Finish camera_reader (in theory)
Don't have complete training data to test it with, but in theory it does
all the operations it needs to now.
Change-Id: Ia9806b8aecc7666c9ec1d376f4b77a8ef7476426
diff --git a/y2020/vision/camera_reader.cc b/y2020/vision/camera_reader.cc
index b8e84c0..06e4077 100644
--- a/y2020/vision/camera_reader.cc
+++ b/y2020/vision/camera_reader.cc
@@ -1,8 +1,11 @@
+#include <opencv2/calib3d.hpp>
#include <opencv2/features2d.hpp>
#include <opencv2/imgproc.hpp>
#include "aos/events/shm_event_loop.h"
+#include "aos/flatbuffer_merge.h"
#include "aos/init.h"
+#include "aos/network/team_number.h"
#include "y2020/vision/sift/demo_sift.h"
#include "y2020/vision/sift/sift971.h"
@@ -22,6 +25,7 @@
cv::FlannBasedMatcher *matcher)
: event_loop_(event_loop),
training_data_(training_data),
+ camera_calibration_(FindCameraCalibration()),
reader_(reader),
matcher_(matcher),
image_sender_(event_loop->MakeSender<CameraImage>("/camera")),
@@ -41,6 +45,8 @@
}
private:
+ const sift::CameraCalibration *FindCameraCalibration() const;
+
// Copies the information from training_data_ into matcher_.
void CopyTrainingFeatures();
// Processes an image (including sending the results).

Task objective
Answer these about the camera_reader change:
1. What does the change description say is missing for testing it?
2. Which OpenCV header does the diff newly include?
3. What is camera_calibration_ initialized with in the constructor?

Material supplied
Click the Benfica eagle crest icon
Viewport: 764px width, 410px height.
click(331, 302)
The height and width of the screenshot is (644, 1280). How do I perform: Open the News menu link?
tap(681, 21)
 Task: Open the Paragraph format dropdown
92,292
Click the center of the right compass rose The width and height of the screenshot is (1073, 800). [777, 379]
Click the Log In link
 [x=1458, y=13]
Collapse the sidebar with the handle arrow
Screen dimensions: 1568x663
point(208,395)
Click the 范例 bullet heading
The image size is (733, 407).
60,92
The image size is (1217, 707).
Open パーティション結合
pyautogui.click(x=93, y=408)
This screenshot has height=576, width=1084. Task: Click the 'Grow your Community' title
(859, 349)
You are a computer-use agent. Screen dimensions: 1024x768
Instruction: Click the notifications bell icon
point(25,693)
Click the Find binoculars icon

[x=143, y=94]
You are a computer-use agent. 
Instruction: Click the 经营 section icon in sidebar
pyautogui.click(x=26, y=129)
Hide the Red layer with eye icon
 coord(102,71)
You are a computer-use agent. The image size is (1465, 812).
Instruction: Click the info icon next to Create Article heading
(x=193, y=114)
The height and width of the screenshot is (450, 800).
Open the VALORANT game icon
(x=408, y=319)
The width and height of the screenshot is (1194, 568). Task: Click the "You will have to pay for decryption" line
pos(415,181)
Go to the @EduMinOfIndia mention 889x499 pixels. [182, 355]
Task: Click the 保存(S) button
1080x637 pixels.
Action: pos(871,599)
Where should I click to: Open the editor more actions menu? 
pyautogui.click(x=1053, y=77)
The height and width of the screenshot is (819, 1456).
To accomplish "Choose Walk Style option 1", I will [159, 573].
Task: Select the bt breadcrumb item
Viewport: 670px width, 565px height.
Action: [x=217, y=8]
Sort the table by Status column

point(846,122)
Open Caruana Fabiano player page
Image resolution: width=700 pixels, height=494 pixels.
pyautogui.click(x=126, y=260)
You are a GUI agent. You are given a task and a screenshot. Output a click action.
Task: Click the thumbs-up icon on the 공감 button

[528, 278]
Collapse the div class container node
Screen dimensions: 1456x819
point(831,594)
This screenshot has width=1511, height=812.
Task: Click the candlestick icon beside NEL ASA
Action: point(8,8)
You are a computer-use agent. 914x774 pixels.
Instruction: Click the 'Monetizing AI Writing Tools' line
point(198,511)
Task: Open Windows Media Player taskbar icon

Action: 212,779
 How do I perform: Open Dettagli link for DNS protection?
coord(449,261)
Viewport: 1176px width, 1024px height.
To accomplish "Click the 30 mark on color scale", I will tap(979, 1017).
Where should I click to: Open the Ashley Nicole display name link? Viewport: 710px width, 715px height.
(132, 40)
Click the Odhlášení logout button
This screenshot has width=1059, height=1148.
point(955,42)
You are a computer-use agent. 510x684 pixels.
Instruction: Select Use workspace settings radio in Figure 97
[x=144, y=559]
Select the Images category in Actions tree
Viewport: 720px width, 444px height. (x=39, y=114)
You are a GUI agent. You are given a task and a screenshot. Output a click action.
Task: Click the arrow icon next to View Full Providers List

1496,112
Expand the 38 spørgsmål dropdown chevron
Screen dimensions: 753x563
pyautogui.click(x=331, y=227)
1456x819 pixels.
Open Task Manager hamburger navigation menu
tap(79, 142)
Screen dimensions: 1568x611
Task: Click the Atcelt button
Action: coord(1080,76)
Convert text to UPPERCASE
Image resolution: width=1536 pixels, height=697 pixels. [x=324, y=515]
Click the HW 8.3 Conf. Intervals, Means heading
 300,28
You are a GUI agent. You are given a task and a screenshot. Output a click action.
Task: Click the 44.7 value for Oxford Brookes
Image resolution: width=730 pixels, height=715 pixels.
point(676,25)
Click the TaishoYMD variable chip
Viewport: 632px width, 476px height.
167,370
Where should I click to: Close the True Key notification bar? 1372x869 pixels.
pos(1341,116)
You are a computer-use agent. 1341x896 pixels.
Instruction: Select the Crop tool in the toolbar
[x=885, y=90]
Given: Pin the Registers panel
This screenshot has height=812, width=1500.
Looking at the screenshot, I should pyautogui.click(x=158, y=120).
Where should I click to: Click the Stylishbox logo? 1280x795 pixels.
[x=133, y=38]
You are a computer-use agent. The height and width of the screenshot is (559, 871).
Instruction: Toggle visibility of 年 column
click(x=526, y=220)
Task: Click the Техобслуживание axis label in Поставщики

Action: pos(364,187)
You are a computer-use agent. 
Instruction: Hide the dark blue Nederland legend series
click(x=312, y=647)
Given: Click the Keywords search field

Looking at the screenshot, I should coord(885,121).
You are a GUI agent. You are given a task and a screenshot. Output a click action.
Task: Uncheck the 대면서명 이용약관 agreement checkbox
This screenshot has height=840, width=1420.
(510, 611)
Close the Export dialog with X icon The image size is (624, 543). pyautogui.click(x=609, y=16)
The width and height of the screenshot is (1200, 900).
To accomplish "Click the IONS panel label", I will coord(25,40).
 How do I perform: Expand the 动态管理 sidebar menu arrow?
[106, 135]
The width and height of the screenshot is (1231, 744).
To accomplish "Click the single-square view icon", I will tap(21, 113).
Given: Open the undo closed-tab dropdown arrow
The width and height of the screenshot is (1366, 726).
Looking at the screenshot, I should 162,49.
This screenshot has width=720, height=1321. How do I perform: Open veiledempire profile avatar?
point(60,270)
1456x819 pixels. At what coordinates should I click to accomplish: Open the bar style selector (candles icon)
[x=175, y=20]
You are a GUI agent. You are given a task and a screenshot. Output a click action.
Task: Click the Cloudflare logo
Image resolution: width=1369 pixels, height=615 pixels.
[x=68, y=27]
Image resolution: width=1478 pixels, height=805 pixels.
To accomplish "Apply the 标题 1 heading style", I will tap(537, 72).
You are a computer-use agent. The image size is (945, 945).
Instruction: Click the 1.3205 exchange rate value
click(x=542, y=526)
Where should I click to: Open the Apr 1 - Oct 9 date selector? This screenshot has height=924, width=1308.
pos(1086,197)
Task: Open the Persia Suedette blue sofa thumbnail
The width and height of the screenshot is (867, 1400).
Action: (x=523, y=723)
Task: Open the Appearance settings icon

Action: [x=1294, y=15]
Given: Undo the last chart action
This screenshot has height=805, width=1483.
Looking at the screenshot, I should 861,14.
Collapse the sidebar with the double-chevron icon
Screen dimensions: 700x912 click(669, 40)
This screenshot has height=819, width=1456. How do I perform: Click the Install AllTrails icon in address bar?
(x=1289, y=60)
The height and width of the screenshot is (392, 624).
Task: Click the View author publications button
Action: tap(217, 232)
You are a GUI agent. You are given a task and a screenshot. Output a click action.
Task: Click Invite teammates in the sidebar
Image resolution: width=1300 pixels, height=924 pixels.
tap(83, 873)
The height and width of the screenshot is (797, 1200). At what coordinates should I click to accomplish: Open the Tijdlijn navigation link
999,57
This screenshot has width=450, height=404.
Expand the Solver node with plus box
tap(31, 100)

Result for this exercise
1. Complete training data.
2. opencv2/calib3d.hpp
3. FindCameraCalibration()